Enterome Secures €46M to Take Microbiome Therapies to Clinical Trials

seventure microbiome investment biotech

French microbiome biotech Enterome has raised €46.3M in Series E funding to progress its cancer and inflammatory bowel disease therapies to phase I trials in a few weeks. 

Two new investors to Enterome — SymBiosis, a US-based investor, and the Japanese big pharma Takeda — took part in the fundraise in addition to existing investors such as Seventure and Nestlé Health Science. 

Enterome is developing cancer immunotherapies based on proteins produced by the human gut microbiome — the collection of microorganisms that live in our intestines. These proteins — called ‘OncoMimic’ proteins — mimic those given off by cancer cells that can trigger the immune system to target specific tumors. 

The Series E will let the company take its lead candidate therapy — comprising three OncoMimic proteins — into two phase I/II trials. One trial will test the candidate treatment in patients with the aggressive brain cancer glioblastoma and the other in patients with adrenal tumors. 

The company is targeting these two cancers to start with because they produce a number of immune-triggering proteins that are very similar to those from gut bacteria.

“The selected OncoMimics trigger the rapid activation of memory T cells that have been generated in response to bacteria in the gut. Given the very close similarity of the gut bacterial and the tumor antigens, we expect [our treatment] to direct a targeted cell-killing immune response against the tumor,” said Pierre Belichard, CEO of Enterome.

Belichard told me that these trials have been somewhat delayed by the Covid-19 pandemic, but should start in the next few weeks.

Enterome is developing another OncoMimic therapy to target blood cancers such as lymphoma and leukemia, which it plans to test in human trials next year. 
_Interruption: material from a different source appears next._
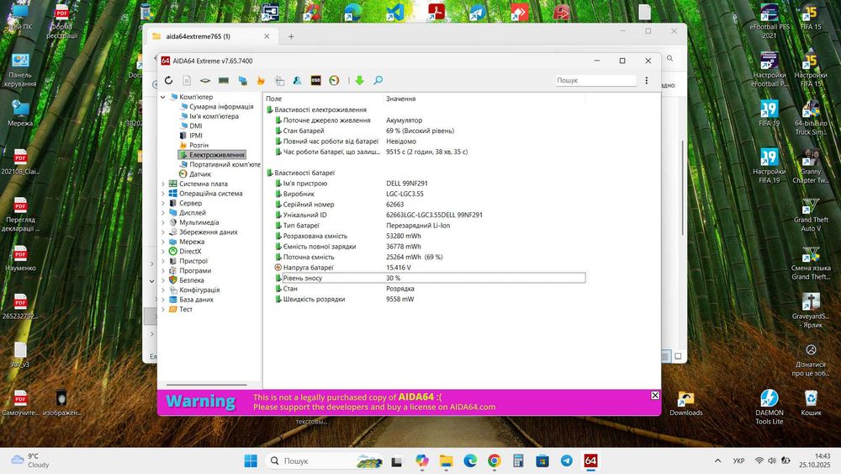The image size is (841, 474).
Task: Expand the Системна плата tree node
Action: click(163, 184)
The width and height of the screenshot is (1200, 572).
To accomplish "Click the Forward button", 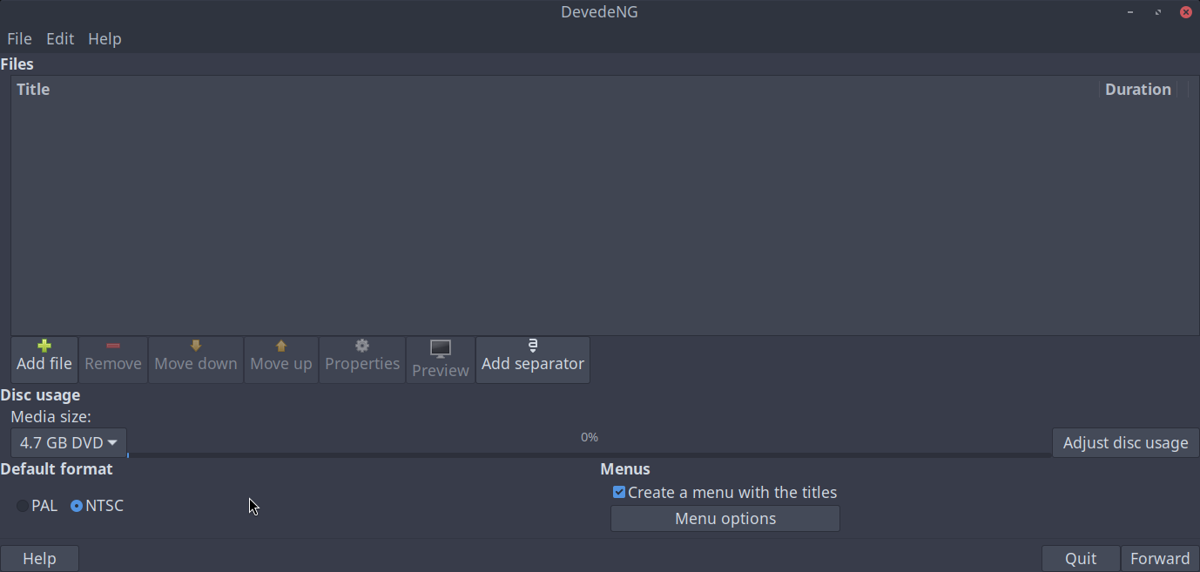I will (x=1159, y=559).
In addition to its immuno-oncology candidates, the company is also developing microbiome-based therapies for inflammatory bowel diseases such as Crohn’s and ulcerative colitis. One of its candidates is a protein produced by ‘good’ gut bacteria that mimics a human hormone involved in inflammation. Enterome is developing this protein for the treatment of inflammatory bowel disease, which the company hopes to test in the clinic in 2022. 

Takeda — which invested in the Series E round — is an existing partner of Enterome’s and they have an ongoing project to develop a small molecule drug for Crohn’s disease, which is already in phase I testing. The candidate drug blocks colonization of the gut wall by Escherichia coli bacteria, a cause of inflammation and disease flare-ups in patients with Crohn’s. 

While Covid-19 has caused some clinical delays, Belichard explained that the fundraising itself was not greatly impacted by the pandemic.

“We were happy to observe that our unique approach generated enthusiasm in a challenging environment, and we are very grateful towards all the investors that are supporting us.”